Several solutions have been proposed to explain the calm weather on Uranus. One proposed explanation for this dearth of cloud features is that Uranus's internal heat appears markedly lower than that of the other giant planets; in astronomical terms, it has a low internal thermal flux. Why Uranus's heat flux is so low is still not understood. Neptune, which is Uranus's near twin in size and composition, radiates 2.61 times as much energy into space as it receives from the Sun. Uranus, by contrast, radiates hardly any excess heat at all. The total power radiated by Uranus in the far infrared (i.e. heat) part of the spectrum is 1.06 ± 0.08 times the solar energy absorbed in its atmosphere.

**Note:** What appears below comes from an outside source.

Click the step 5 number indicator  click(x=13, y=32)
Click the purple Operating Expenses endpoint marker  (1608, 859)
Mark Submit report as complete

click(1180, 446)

In fact, Uranus's heat flux is only 0.042 ± 0.047 W/m^{2}, which is lower than the internal heat flux of Earth of about 0.075 W/m^{2}. The lowest temperature recorded in Uranus's tropopause is 49 K (−224 °C), making Uranus the coldest planet in the Solar System, colder than Neptune.

Another hypothesis states that when Uranus was "knocked over" by the supermassive impactor which caused its extreme axial tilt, the event also caused it to expel most of its primordial heat, leaving it with a depleted core temperature. Another hypothesis is that some form of barrier exists in Uranus's upper layers which prevents the core's heat from reaching the surface. For example, convection may take place in a set of compositionally different layers, which may inhibit the upward heat transport.